Figure 6.

Enhanced secretion of SNCG exacerbates adipogenesis under conditions of decreased miR‐424(322)/503. A) Knock‐down of γ‐Synuclein (Sncg) in miR‐KO mouse embryonic fibroblasts blunts their enhanced adipogenic commitment, as revealed by gene expression measures in mature adipocytes (MAs; n = 5/group; Tukey's “post‐hoc” tests). B) Schematic representation of recombinant (r)SNCG treatments in human pre/adipocytes. PM‐1, DM‐2, and AM‐1 stand for preadipocyte, adipocyte differentiation, and adipocyte maintenance media, respectively. C) Treatments of rSNCG lasting 14 days enhanced the adipogenic commitment of primary fat precursor cells, as revealed by Oil Red O staining, and either(D) sustained (during the adipogenic course) or E) acute (48‐h exposure in fully‐differentiated adipocytes) treatments dose‐dependently (i.e., 100 and 500 ng mL⁻¹) increased expression signatures suggestive of an altered inflammatory activity. Data are presented as mean ± S.E.M (n > 3/group).
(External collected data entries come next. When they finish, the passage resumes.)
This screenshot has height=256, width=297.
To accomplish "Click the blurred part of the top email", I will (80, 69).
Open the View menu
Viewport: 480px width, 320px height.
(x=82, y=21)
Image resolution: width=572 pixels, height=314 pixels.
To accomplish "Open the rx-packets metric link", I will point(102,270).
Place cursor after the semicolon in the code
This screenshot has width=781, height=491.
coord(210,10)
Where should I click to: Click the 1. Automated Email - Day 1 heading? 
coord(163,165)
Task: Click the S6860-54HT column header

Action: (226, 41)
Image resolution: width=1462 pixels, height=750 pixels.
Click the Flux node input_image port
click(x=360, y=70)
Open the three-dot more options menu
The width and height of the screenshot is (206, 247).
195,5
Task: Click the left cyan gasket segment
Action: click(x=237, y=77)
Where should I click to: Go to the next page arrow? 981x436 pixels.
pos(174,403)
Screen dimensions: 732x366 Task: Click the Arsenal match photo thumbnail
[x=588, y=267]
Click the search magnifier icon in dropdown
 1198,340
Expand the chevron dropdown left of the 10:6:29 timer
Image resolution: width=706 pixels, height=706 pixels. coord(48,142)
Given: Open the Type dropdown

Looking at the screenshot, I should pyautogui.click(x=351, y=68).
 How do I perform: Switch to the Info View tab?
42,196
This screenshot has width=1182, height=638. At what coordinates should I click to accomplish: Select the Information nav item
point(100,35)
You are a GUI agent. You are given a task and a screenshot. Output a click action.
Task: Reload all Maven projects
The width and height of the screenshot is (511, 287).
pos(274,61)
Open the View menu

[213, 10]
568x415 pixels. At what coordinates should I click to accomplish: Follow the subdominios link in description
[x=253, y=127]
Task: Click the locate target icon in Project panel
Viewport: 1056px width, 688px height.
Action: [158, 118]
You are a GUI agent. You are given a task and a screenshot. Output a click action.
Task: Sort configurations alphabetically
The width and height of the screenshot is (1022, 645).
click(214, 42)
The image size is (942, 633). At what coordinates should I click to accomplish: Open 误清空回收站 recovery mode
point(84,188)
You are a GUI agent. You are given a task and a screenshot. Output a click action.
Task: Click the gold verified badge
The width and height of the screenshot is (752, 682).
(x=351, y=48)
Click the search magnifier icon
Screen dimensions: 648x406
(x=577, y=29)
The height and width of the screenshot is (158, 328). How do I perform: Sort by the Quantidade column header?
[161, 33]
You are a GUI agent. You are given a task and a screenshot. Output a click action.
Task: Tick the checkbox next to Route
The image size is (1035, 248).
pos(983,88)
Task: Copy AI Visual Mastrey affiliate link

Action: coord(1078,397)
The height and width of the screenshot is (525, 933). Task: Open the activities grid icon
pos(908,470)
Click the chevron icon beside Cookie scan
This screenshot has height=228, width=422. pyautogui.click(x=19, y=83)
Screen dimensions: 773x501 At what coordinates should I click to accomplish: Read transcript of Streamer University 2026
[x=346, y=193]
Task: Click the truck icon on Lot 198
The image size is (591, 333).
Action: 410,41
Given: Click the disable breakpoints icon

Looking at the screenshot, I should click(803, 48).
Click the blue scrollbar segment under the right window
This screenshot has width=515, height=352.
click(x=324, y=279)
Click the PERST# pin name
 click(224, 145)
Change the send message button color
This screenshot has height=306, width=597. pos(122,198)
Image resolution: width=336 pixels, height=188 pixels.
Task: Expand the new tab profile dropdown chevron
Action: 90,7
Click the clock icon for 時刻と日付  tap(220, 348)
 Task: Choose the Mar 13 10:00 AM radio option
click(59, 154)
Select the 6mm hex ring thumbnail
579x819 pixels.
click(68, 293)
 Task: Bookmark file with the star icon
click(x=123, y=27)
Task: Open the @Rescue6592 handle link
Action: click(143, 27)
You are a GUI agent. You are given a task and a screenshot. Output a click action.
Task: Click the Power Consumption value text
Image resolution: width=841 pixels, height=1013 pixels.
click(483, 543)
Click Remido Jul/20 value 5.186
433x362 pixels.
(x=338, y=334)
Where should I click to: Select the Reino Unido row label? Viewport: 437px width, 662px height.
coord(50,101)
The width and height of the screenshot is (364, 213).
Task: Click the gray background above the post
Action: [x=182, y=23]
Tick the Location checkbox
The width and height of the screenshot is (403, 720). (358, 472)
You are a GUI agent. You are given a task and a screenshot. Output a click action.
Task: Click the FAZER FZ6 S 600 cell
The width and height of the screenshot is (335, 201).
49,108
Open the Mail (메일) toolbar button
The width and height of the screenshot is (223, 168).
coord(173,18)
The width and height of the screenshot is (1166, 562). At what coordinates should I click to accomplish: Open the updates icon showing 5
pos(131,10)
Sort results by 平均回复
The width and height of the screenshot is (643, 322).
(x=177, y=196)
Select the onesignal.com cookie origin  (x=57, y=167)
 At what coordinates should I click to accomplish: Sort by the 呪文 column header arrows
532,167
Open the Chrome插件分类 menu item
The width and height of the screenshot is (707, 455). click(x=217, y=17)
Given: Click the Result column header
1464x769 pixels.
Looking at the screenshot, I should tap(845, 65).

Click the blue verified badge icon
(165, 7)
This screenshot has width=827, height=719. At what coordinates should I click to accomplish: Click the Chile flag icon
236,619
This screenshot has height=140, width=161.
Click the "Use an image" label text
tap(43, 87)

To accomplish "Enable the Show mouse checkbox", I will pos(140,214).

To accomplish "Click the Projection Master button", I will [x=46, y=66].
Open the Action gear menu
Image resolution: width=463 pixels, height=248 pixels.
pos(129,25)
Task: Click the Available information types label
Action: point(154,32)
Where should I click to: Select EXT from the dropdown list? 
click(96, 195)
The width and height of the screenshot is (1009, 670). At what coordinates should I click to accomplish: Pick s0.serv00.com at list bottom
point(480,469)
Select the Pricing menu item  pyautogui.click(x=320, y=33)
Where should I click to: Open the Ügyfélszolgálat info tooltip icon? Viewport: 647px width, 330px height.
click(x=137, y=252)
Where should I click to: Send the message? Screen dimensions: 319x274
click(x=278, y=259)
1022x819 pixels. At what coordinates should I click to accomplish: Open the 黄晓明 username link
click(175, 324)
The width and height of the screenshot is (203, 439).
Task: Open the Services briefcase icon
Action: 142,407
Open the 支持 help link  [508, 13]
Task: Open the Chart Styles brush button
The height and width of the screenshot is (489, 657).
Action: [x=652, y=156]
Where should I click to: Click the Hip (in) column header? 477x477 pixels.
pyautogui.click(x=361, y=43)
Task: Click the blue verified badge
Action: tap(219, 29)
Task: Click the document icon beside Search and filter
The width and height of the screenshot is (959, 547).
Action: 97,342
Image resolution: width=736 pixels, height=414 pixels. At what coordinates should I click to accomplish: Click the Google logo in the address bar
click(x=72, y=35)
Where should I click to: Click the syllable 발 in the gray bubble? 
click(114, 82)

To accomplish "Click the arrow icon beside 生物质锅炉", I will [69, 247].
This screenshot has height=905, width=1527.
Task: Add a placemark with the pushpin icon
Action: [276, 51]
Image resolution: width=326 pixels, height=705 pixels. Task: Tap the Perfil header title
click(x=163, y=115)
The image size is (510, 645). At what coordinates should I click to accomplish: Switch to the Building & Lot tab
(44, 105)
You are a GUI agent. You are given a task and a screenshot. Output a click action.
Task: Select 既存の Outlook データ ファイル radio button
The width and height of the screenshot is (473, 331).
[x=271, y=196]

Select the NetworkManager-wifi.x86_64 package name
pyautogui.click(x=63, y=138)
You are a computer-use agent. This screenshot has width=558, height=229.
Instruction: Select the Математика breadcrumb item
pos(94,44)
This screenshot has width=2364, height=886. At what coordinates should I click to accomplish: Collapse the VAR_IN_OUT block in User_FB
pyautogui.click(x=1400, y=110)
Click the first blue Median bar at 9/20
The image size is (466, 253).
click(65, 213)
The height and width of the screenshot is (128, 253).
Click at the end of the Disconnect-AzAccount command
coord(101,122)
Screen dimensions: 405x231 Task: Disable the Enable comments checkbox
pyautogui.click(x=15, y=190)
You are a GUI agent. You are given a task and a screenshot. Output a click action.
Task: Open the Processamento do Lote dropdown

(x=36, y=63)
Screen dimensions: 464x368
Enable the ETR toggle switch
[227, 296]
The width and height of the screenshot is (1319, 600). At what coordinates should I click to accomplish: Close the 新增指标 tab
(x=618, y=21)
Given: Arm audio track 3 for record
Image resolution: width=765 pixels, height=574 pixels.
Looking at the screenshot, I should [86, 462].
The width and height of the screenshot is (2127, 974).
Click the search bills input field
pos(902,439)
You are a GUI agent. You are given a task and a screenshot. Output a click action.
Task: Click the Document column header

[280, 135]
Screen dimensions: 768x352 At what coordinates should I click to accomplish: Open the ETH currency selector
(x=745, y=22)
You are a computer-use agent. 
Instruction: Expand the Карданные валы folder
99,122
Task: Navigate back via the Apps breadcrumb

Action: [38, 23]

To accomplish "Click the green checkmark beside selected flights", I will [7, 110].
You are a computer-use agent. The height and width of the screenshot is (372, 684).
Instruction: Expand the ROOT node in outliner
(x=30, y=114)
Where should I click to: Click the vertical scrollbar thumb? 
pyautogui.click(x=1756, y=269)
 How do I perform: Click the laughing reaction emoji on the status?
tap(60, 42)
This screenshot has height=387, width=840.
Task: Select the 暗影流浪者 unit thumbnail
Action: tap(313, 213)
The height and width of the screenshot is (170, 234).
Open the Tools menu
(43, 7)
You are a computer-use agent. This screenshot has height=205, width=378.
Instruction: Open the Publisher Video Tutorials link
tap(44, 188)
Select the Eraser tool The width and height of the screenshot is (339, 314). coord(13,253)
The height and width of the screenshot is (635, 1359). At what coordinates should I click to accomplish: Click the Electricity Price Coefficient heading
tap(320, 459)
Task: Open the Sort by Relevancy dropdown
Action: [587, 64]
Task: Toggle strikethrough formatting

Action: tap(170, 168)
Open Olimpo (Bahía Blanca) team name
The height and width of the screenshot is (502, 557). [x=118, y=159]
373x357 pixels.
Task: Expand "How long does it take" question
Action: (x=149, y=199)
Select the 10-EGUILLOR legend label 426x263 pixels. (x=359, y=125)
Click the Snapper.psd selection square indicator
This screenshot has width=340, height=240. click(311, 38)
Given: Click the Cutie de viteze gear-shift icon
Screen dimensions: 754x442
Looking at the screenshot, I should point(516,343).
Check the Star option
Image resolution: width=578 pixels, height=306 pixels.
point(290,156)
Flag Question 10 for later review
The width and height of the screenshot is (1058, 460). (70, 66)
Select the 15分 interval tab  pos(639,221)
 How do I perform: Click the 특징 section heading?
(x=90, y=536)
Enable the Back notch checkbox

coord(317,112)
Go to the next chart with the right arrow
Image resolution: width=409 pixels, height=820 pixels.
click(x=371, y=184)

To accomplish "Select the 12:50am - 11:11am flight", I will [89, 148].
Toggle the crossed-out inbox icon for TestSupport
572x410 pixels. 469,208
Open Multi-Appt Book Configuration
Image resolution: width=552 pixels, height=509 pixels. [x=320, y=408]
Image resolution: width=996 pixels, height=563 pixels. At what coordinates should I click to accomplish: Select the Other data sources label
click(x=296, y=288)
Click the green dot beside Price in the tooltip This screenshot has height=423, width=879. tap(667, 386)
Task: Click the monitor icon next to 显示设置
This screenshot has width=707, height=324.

Tukey's “post‐hoc” tests were used to determine significant differences versus control). F) Serum SNCG levels in Wt and miR‐KO males and females under NC (n > 6/group; Sudent's t‐test). G) Bean plots show variations in plasma SNCG for non‐obese (BMI<30 kg m⁻²; n = 76, green) and obese (n = 102, red) women and men, and H) in obese patients (n = 19) at the baseline (red) and upon ≈1 years of surgery‐induced weight loss (green). Statistical significance was assessed by paired Student t‐tests (see Table S4, Supporting Information for additional details). *p < 0.05; **p < 0.01; ***p < 0.001. NS, not significant.